__REQUEST 1__
According to the DIY CO2 thread below, how much does the LFS charge for the media?

__READING PASSAGE__
◇ ◇ ◇ ◇ ◇

# DIY CO2 question



## Zoe (Feb 26, 2006)

I bought a CO2 system at the LFS. I guess it's similar to a DIY - a plastic jar where the sugar etc goes in, a plastic tube, leading to a pump.

I'm guessing it's out of media, because there's not much coming out of it anymore. The LFS sells the media for 8.99$, but can't I just use some yeast and sugar? Seems like it would be cheaper.
If I can, what's a good recipe for it?

Thanks!
Zoe


----------



## Puffer Pita (Jun 16, 2006)

I make my own mix of 1 liter of water, 1 cup of sugar and 1/2 tsp. yeast (basic bread yeast stuff). Works well for about a month. Use warm water and add the sugar, then shake or stir until its dissolved. Add yeast, give it a quick shake/stir, attach and done.


----------



## Phonemonkey (Oct 19, 2006)

I realize this is total overkill, but I figured the more information the better. Been looking into DIY co2 myself lately, heres a few links with lots of useful information:

http://www.qsl.net/w2wdx/aquaria/diyco2.html

http://www.thekrib.com/Plants/CO2/co2-narten.html

The yeast/sugar/water ratio seems to be a subject of endless debate... these sites give some good starting points though.


----------



## girth vader (Apr 24, 2006)

◇ ◇ ◇ ◇ ◇

__PROVIDED DATA__
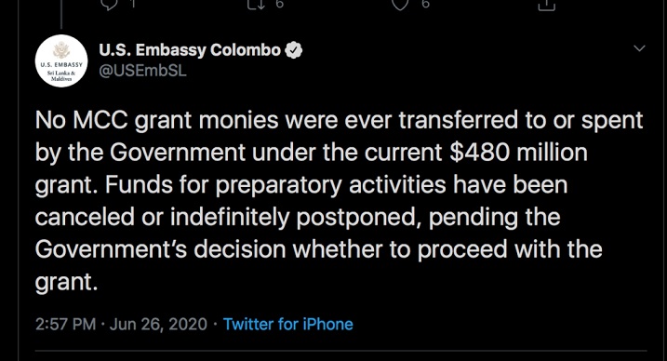Click the reply count next to the speech bubble
The image size is (667, 361).
(133, 4)
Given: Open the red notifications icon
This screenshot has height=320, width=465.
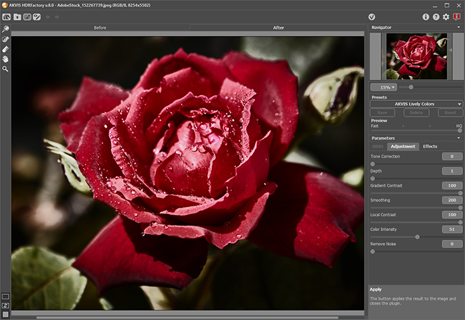Looking at the screenshot, I should click(456, 17).
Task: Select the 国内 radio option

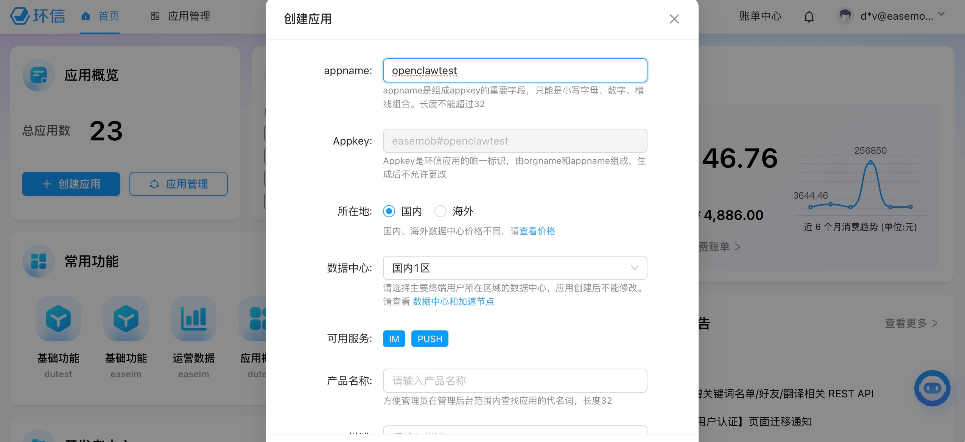Action: 389,211
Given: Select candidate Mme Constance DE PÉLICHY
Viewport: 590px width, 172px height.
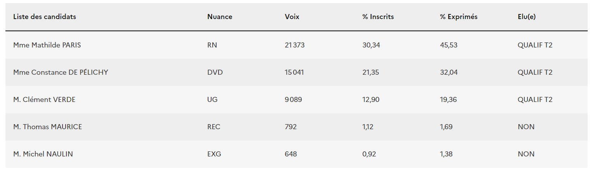Looking at the screenshot, I should click(61, 72).
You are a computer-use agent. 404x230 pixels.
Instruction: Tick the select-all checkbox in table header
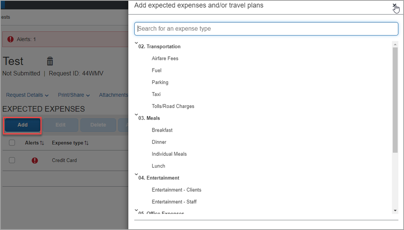[12, 142]
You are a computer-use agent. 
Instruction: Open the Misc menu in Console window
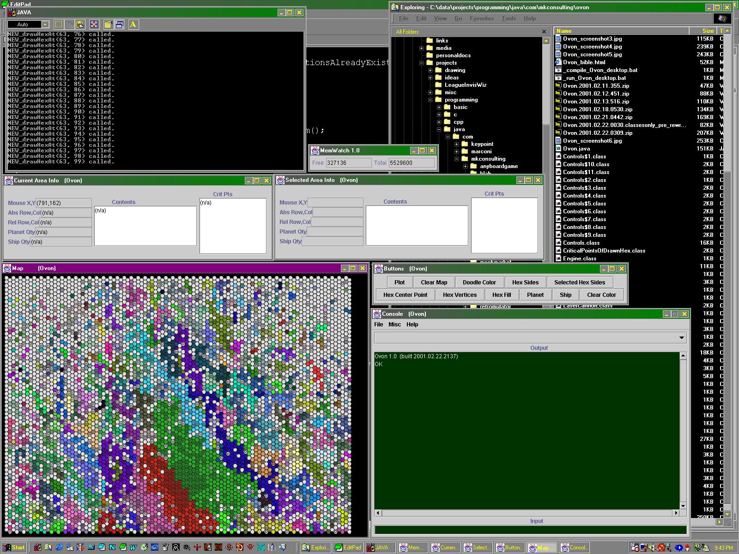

◇ ◇ ◇ ◇ ◇

__REQUEST 2__
Copy the records exactly, starting at the line that contains "Given: Select candidate" and ending at the end of the records, both ends included. Leave the pictures out.

__FULL ANSWER 1__
$8.99

__FULL ANSWER 2__
Given: Select candidate Mme Constance DE PÉLICHY
Viewport: 590px width, 172px height.
Looking at the screenshot, I should click(61, 72).
You are a computer-use agent. 404x230 pixels.
Instruction: Tick the select-all checkbox in table header
[12, 142]
You are a computer-use agent. 
Instruction: Open the Misc menu in Console window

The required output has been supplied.